Specification to cloud integration security content OData API can be found on SAP API Business Hub.
As part of this Integration Flow, we use a timer start event. Using the OData API we will get the list of all Keystore Entries (/KeystoreEntries) in a specified tenant.
As part of the OData receiver adapter to CPI Tenant, we set the:
- Connection address : https://<CPI Tenant URL> /api/v1
- Provide the required authentication to this tenant.
- Select the Query Operation
- Resource Path: KeystoreEntries
- In this example, I set the query option to $select=Alias,ValidNotAfter,Owner,Type
To check each of the Keystore entry retrieved, we use a general splitter with the XPath Expression: /KeystoreEntries/KeystoreEntry
To keep the code clean, we will use a local integration process to check if the expiry of the certificate is imminent and needs the attention of the DevOps colleague. This custom alert is being created by using the producer API – https://<ans-service>/cf/producer/v1/resource-events
In this local integration flow, we have introduced the logic to check if the expiry of the certificates is within a defined threshold period. And in which case, we raise an alert to the colleagues via Slack.
In the local integration process, I have used the content modifier to define a few properties.
Here, the Threshold to be checked has been set to 30 days. I extract the type of Keystore content retrieved, the ownership details as well as the expiry date.
I use a groovy script to calculate the days to expire.
Check if the days to expire is less than the threshold days defined.
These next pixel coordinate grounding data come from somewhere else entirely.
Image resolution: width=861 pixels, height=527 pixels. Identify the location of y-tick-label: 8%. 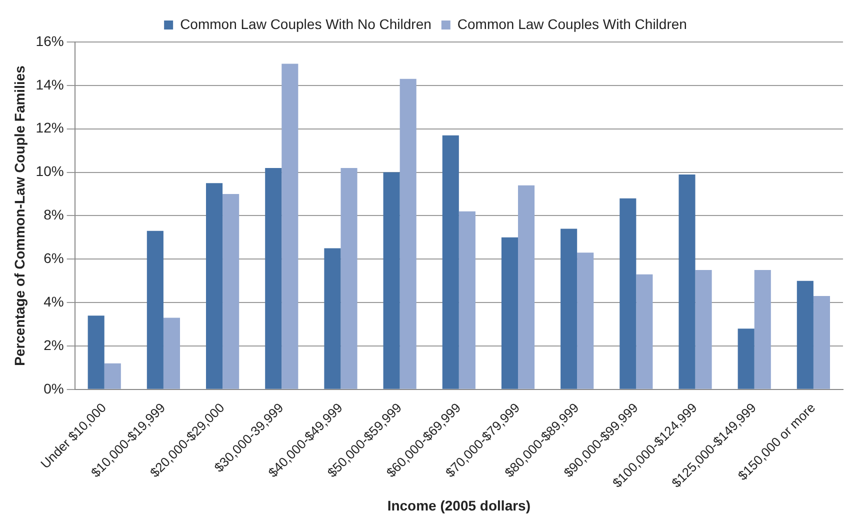
(54, 214).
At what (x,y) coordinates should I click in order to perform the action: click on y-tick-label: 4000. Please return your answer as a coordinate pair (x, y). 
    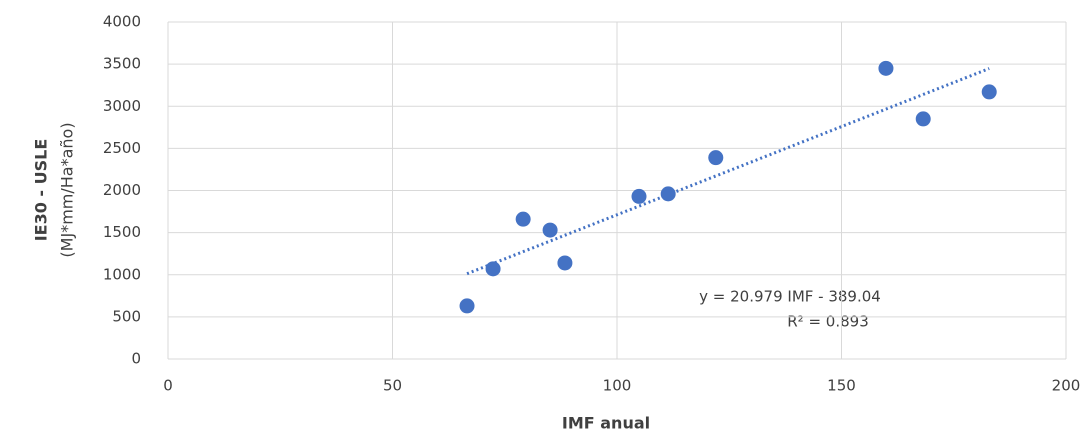
    Looking at the image, I should click on (122, 22).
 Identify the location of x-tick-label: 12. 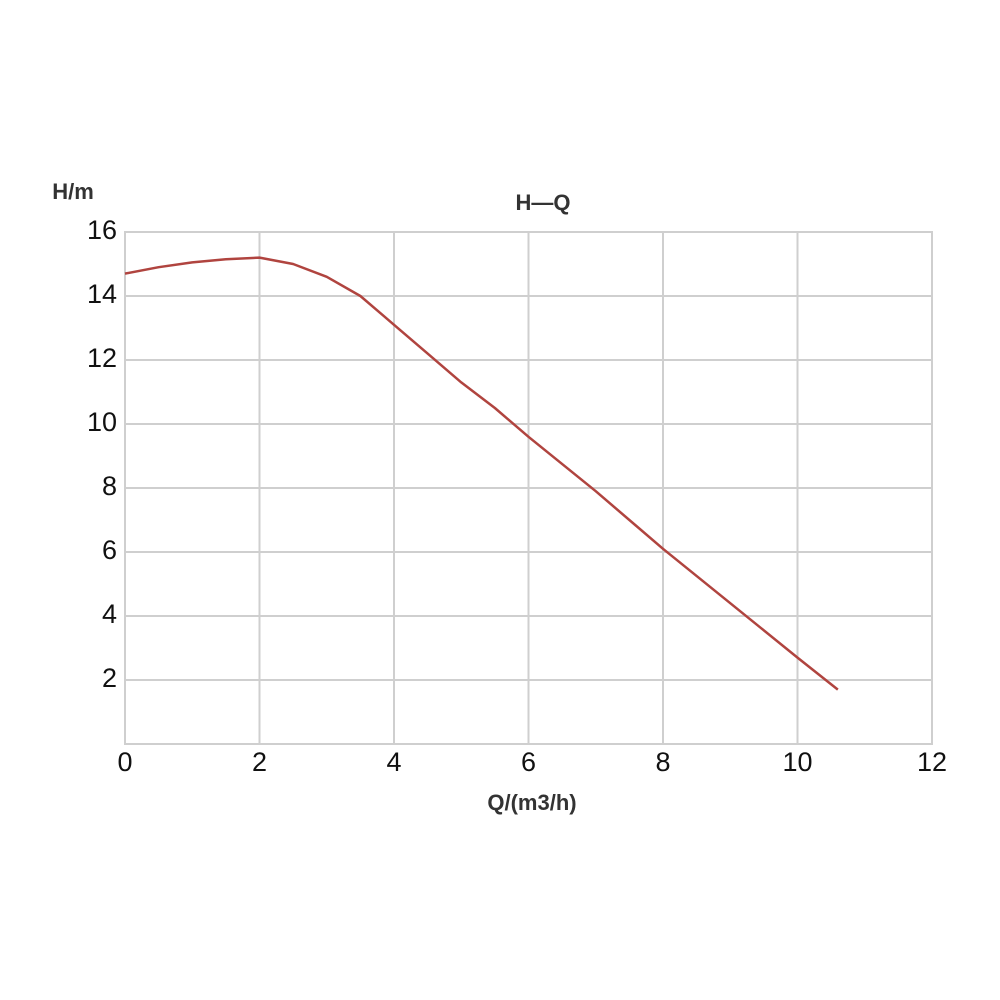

And if the expiry is within the next 30days, I creat the payload to be sent to the ANS. (an example of this payload can be found on the SAP API Business Hub). We then post this payload to the producer REST API: https://<ans-service>/cf/producer/v1/resource-events.
We next add in a Process Call step to this local integration process. Save and run the process.
With this process now established, we now have a scheduled information notification sent out to the DevOps or Administrators in the organization about the cloud integration security content that is going to expire in the next 30 days. With SAP Cloud Platform Alert Notification Service being used in the context of this integration flow, you have the flexibility to react to the custom event that is getting generated. The communication channel of choice can be used for the notification.